*DIRECTIONS*: Transcribe the listing below verbatim, starting at the line that contains "Open the Seasons dropdown" and continuing through the end of the listing.

*INFORMATION SHOWN*:
┄┄┄┄┄┄
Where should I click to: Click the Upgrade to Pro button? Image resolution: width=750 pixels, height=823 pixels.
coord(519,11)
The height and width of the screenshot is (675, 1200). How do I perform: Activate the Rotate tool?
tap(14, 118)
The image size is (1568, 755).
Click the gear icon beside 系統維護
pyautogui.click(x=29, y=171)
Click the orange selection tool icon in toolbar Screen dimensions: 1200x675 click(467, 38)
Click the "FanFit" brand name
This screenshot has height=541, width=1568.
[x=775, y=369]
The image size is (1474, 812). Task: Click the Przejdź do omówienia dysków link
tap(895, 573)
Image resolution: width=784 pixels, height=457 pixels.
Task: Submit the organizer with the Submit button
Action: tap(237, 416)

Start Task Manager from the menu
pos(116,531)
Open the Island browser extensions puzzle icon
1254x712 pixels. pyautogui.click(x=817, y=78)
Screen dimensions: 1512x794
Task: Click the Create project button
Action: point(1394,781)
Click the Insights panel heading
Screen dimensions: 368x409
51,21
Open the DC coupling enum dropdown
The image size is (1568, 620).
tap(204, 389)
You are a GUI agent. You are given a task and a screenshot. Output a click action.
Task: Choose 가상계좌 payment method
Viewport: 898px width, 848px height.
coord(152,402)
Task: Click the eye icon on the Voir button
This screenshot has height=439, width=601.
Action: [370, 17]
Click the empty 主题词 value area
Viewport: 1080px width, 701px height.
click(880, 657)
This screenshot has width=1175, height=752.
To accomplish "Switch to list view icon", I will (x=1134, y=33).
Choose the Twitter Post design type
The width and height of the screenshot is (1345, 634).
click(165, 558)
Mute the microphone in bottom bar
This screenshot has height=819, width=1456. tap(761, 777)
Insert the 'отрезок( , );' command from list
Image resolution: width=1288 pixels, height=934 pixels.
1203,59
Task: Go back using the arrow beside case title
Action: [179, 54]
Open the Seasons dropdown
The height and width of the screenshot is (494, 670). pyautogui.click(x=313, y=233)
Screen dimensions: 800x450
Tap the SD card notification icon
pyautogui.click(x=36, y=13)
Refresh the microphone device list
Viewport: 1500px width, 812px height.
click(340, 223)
┄┄┄┄┄┄
*EXERCISE ANSWER*:
Open the Seasons dropdown
The height and width of the screenshot is (494, 670). pyautogui.click(x=313, y=233)
Screen dimensions: 800x450
Tap the SD card notification icon
pyautogui.click(x=36, y=13)
Refresh the microphone device list
Viewport: 1500px width, 812px height.
click(340, 223)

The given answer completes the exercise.